A Personalized, Risk-Based Approach to Active Surveillance for Prostate Cancer with Takeaways from Broader Oncology Practices: A Mixed Methods Review.

Abstract

Background/Objectives: To summarize the current state of knowledge regarding personalized, risk-based approaches in active surveillance (AS) for prostate cancer (PCa) and to explore the lessons learned from AS practices in other types of cancer. Methods: This mixed methods review combined a systematic review and a narrative review. The systematic review was conducted according to the Preferred Reporting Items for Systematic rviews and Meta-Analyses (PRISMA) guidelines, with searches performed in the Medline, Embase, Web of Science, Cochrane Central Register of Controlled Trials, and Google Scholar databases. Only studies evaluating personalized, risk-based AS programs for PCa were included. The narrative review focused on AS approaches in other solid tumors (thyroid, breast, kidney, and bladder cancer) to contextualize the findings and highlight lessons learned. Results: After screening 3137 articles, 9 were suitable for inclusion, describing the following four unique risk-based AS tools: PRIAS, Johns Hopkins, Canary PASS, and STRATCANS. These models were developed using data from men with low-risk (Grade Group 1) disease, with little to no magnetic resonance imaging (MRI) data.

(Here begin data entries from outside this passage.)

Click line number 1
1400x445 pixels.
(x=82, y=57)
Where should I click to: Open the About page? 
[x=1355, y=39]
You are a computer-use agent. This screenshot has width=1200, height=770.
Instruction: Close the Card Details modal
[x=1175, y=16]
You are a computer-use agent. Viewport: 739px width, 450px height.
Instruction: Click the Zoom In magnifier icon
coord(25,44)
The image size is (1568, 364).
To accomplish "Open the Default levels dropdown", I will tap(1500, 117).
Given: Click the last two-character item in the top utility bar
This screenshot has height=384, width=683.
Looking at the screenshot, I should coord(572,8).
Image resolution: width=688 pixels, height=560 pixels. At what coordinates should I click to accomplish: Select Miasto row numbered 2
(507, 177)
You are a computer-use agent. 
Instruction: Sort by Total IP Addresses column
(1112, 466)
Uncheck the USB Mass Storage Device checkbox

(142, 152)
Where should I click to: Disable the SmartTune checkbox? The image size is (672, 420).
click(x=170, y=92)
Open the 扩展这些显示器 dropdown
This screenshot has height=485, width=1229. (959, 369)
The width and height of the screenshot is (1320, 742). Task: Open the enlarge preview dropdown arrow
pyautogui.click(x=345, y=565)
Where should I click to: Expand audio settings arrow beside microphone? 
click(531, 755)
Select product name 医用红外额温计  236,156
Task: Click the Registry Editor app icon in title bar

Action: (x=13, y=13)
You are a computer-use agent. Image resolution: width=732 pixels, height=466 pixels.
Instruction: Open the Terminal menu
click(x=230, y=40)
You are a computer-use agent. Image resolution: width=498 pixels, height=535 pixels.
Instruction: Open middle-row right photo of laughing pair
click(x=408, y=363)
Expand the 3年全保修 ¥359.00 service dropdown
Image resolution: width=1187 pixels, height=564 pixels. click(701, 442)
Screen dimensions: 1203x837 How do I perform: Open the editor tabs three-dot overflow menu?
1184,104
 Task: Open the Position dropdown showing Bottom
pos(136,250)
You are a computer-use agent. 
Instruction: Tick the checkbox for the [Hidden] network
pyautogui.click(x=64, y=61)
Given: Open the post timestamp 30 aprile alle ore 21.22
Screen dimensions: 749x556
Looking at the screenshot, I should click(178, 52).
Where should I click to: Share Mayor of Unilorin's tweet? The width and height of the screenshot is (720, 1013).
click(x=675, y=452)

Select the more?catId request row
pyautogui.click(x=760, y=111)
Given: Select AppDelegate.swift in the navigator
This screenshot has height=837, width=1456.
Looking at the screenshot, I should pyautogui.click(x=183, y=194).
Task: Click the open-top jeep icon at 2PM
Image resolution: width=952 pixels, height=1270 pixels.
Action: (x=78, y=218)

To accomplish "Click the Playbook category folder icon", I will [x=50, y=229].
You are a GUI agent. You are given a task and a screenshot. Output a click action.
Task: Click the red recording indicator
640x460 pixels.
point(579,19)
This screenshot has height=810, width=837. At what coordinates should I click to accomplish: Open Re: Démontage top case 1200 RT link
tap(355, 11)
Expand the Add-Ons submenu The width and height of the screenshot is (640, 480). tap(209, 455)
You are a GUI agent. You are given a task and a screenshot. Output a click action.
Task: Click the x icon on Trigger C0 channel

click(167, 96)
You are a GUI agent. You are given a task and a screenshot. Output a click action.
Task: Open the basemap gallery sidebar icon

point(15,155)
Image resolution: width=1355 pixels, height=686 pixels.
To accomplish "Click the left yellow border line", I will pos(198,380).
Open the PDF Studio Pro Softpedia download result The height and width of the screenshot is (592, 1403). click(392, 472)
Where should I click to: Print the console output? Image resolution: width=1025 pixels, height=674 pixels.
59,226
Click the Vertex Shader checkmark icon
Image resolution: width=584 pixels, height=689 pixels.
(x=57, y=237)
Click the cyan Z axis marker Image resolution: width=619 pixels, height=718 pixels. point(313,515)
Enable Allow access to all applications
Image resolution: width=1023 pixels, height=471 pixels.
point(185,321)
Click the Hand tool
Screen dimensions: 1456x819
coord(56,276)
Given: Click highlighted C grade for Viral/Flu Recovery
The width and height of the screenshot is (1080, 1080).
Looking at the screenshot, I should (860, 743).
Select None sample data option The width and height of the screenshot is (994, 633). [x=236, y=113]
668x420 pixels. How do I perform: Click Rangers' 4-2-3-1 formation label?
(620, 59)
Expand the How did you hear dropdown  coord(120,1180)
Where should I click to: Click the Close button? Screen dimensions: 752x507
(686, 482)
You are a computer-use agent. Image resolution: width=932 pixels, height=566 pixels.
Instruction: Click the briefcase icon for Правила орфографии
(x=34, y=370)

They used patient information such as (repeated) prostate-specific antigen (PSA) measurements and biopsy results to predict the risk of upgrading at the next biopsy or at radical prostatectomy, or to assign a patient to a pre-defined risk category with a corresponding pre-defined follow-up (FU) regimen. Performance was moderate across models, with the area under the curve/concordance index values ranging from 0.58 to 0.85 and calibration was generally good. The PRIAS, Canary PASS, and STRATCANS models demonstrated the benefits of less burdensome biopsies, clinic visits, and MRIs during FU when used, compared to current one-size-fits-all practices. Although little is known about risk-based AS in thyroid, breast, kidney, and bladder cancer, learning from their current practices could further refine patient selection, streamline monitoring protocols, and address adoption barriers, improving AS's overall effectiveness in PCa management. Conclusions: Personalized, risk-based AS models allow for a reduction in the FU burden for men at low risk of progression while maintaining sensitive FU visits for those at higher risk. The comparatively limited evidence and practice of risk-based AS in other cancer types highlight the advanced state of AS in PCa.